====== TASK INPUTS ======

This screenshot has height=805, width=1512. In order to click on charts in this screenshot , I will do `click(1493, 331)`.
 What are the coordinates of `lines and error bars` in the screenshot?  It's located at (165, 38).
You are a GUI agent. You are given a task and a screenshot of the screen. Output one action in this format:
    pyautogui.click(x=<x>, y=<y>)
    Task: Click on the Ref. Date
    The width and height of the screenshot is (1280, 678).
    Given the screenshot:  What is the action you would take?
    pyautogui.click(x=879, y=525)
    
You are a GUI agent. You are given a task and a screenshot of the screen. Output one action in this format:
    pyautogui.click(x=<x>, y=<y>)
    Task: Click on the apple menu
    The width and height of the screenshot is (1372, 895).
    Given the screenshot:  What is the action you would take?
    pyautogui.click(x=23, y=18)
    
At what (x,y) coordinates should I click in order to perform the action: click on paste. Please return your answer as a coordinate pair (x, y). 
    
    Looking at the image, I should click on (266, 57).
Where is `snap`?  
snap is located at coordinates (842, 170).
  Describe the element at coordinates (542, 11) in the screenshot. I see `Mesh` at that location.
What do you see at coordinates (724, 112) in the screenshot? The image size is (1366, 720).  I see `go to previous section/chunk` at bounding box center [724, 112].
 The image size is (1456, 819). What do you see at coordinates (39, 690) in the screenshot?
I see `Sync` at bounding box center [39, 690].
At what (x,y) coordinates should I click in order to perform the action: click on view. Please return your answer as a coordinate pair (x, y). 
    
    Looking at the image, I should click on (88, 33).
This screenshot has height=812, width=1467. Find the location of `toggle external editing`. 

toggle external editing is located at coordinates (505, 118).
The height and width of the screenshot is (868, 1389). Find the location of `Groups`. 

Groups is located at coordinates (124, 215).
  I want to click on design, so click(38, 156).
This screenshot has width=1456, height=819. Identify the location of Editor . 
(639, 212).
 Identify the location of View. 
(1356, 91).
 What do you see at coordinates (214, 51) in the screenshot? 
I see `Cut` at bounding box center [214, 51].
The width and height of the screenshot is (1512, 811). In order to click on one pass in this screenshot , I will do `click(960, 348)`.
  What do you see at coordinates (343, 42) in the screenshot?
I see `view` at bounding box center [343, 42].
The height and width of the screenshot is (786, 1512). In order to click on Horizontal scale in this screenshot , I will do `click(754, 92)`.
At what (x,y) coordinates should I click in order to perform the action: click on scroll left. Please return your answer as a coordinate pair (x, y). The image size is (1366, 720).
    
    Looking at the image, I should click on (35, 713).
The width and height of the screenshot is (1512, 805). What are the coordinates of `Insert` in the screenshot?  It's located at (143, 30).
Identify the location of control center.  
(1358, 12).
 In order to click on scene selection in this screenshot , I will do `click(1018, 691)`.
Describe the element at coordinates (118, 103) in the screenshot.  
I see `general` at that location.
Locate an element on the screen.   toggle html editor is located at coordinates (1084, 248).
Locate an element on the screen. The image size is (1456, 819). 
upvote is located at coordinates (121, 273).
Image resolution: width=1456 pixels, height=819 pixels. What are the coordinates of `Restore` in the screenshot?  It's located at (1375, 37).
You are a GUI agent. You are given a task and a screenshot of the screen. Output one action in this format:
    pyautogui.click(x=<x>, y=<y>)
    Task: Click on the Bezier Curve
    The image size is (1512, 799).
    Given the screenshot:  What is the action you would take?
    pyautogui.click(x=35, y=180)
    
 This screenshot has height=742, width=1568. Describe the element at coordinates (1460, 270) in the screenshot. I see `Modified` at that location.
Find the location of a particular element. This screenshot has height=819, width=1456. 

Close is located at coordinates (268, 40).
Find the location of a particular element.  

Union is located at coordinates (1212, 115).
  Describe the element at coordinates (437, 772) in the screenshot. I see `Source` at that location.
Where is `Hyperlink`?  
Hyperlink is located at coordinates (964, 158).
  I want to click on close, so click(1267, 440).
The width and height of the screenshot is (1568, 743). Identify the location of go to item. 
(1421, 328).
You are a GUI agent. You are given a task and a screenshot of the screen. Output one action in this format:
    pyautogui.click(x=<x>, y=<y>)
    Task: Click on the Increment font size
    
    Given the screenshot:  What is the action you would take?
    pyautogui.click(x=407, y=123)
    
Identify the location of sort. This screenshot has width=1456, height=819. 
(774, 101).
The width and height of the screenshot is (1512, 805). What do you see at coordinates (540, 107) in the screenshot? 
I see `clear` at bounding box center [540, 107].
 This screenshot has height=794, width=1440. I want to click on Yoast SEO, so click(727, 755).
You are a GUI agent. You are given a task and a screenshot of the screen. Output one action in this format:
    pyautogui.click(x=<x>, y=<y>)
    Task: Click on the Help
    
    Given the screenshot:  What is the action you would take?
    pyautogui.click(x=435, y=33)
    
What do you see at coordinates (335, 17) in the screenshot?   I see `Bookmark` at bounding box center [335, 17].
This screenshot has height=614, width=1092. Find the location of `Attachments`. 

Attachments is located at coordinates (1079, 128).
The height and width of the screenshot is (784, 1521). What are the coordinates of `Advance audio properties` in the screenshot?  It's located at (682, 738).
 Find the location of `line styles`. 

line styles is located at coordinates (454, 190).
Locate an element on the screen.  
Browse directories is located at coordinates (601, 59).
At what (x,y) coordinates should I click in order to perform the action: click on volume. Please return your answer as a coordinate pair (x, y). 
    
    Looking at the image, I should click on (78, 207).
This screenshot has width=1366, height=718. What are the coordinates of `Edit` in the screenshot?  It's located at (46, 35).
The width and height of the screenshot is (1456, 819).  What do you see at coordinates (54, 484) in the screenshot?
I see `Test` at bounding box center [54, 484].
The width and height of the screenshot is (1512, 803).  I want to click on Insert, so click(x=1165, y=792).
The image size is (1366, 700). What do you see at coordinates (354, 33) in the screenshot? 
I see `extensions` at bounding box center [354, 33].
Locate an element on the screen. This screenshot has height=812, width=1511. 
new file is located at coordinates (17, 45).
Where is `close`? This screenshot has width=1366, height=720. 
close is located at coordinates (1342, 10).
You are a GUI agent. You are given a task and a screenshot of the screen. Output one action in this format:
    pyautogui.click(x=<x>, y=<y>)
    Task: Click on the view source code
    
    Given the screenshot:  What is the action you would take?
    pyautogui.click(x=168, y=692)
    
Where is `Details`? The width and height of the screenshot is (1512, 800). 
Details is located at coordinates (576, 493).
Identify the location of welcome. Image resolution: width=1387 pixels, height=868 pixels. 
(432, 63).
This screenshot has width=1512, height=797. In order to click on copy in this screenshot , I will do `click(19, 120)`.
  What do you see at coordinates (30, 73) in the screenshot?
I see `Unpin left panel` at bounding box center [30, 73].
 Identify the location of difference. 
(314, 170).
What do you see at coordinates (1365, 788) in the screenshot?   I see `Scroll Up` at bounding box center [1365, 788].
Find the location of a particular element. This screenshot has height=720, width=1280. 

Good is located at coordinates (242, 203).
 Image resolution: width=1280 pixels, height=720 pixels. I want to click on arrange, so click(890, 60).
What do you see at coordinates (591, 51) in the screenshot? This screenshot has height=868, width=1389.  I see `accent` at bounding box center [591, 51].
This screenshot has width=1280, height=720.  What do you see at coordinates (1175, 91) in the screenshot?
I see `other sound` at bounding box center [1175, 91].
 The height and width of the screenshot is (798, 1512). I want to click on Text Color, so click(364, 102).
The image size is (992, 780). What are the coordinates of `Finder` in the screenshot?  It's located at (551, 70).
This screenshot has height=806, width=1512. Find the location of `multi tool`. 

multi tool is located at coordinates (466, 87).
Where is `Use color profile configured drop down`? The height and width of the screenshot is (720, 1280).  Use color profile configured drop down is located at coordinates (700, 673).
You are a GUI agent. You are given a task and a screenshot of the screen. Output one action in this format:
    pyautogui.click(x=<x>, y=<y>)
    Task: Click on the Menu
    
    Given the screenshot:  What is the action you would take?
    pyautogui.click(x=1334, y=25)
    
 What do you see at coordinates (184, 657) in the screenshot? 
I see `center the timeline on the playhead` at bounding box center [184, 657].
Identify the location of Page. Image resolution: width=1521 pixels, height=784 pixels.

======

* **THE TASK**: Return every line of the listing above exactly, from the line containing "This screenshot has width=1512, height=797." down through the line containing "What do you see at coordinates (591, 51)", with both of those lines included.

* **RESPONSE TO THIS EXERCISE**:
This screenshot has width=1512, height=797. In order to click on copy in this screenshot , I will do `click(19, 120)`.
  What do you see at coordinates (30, 73) in the screenshot?
I see `Unpin left panel` at bounding box center [30, 73].
 Identify the location of difference. 
(314, 170).
What do you see at coordinates (1365, 788) in the screenshot?   I see `Scroll Up` at bounding box center [1365, 788].
Find the location of a particular element. This screenshot has height=720, width=1280. 

Good is located at coordinates (242, 203).
 Image resolution: width=1280 pixels, height=720 pixels. I want to click on arrange, so click(890, 60).
What do you see at coordinates (591, 51) in the screenshot? This screenshot has height=868, width=1389.  I see `accent` at bounding box center [591, 51].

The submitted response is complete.